The Russell 2500 is up 16% midway through 2021, highlighting small cap strength, which is propelling gains in assets like the Fidelity Small-Mid Cap Opportunities ETF (FSMO).
In addition to the Russell 2500, the Russell Midcap is up 14.5% for the year. Comparatively, the S&P 500 is up 13%.
“Beaten up US small-cap value stocks outperformed large-cap growth ones by the largest margin since the depths of the second world war in the six months to the end of March, data show,” a Financial Times report said. “The remarkable bounceback comes after a lengthy period in which small-cap and value stocks have undershot the broader market, despite both being widely recognised in academic papers as investment “style factors” that have historically generated long-term outperformance.”
The actively managed FSMO seeks long-term growth of capital. The fund operates pursuant to an exemptive order from the Securities and Exchange Commission (Order) and is not required to publicly disclose its complete portfolio holdings each business day.

- Records shown -
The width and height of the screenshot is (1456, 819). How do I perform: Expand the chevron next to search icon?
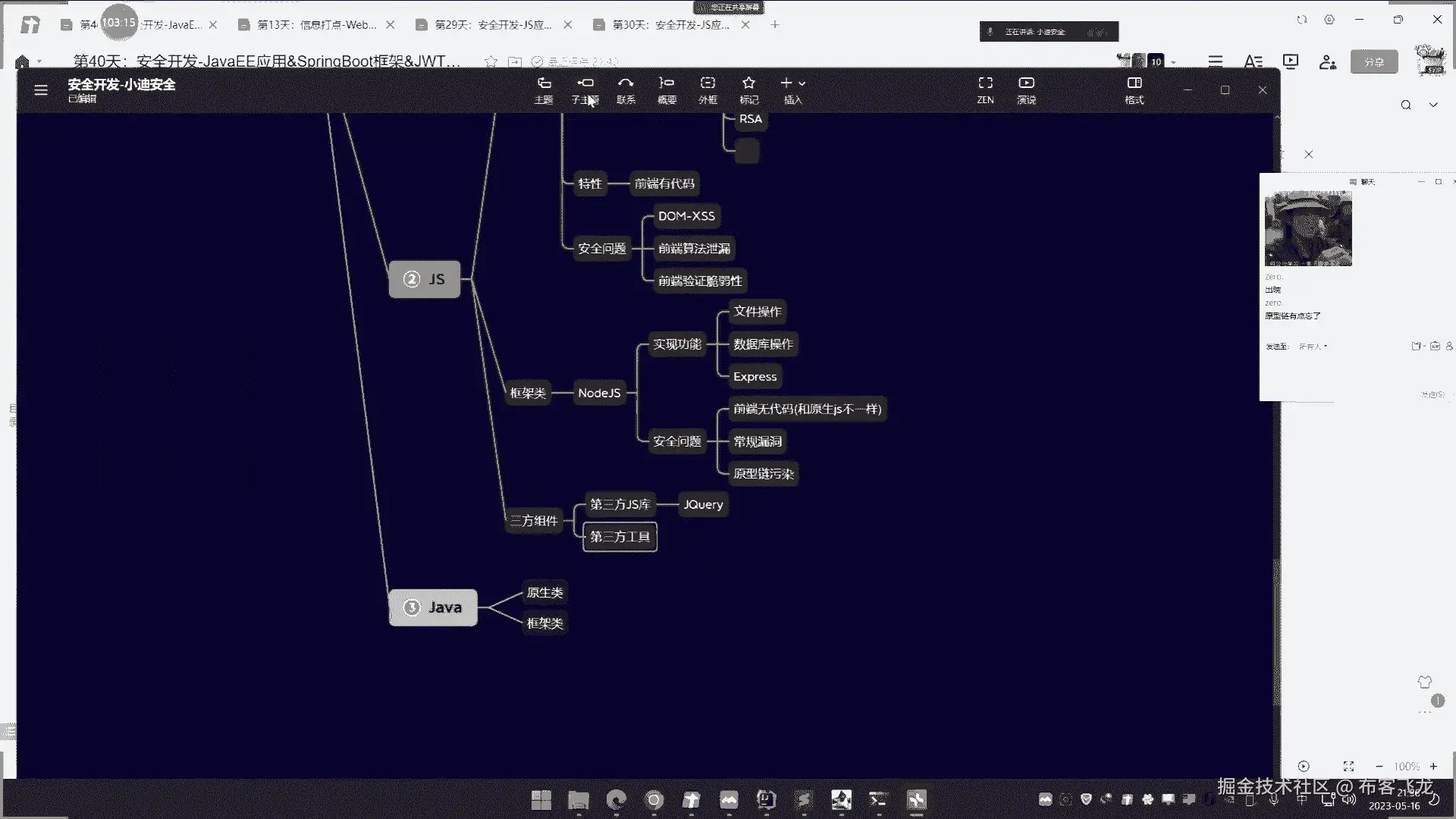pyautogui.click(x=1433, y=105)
--
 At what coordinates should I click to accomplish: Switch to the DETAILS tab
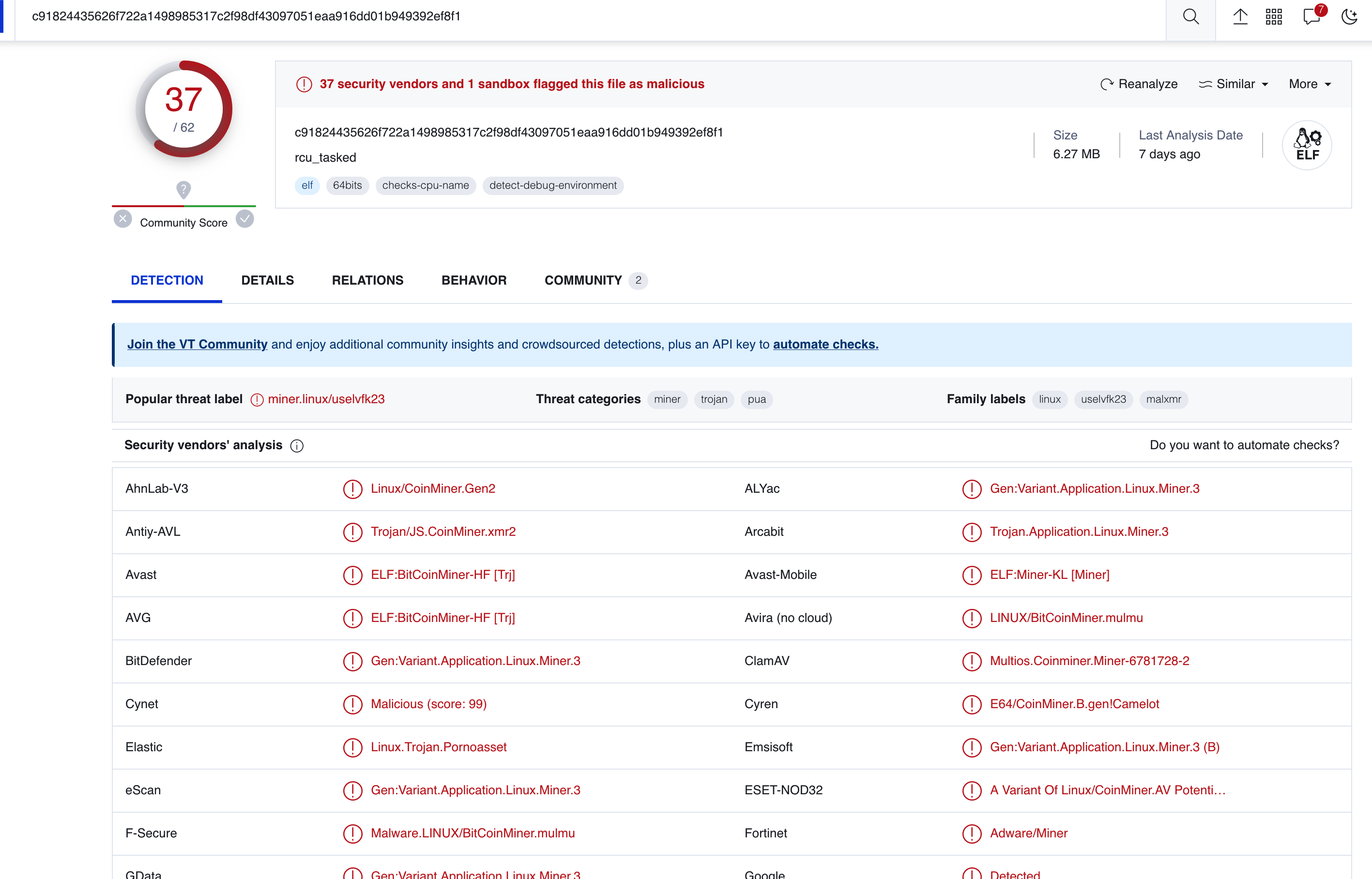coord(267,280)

- Job 1 -
List every stock market index that the article on small-cap stocks names.
- Job 2 -
Reproduce word for word the passage of the article on small-cap stocks starting with "In addition to" and going on through "each business day.".

- Written solution 1 -
Russell 2500
Russell Midcap
S&P 500

- Written solution 2 -
In addition to the Russell 2500, the Russell Midcap is up 14.5% for the year. Comparatively, the S&P 500 is up 13%.
“Beaten up US small-cap value stocks outperformed large-cap growth ones by the largest margin since the depths of the second world war in the six months to the end of March, data show,” a Financial Times report said. “The remarkable bounceback comes after a lengthy period in which small-cap and value stocks have undershot the broader market, despite both being widely recognised in academic papers as investment “style factors” that have historically generated long-term outperformance.”
The actively managed FSMO seeks long-term growth of capital. The fund operates pursuant to an exemptive order from the Securities and Exchange Commission (Order) and is not required to publicly disclose its complete portfolio holdings each business day.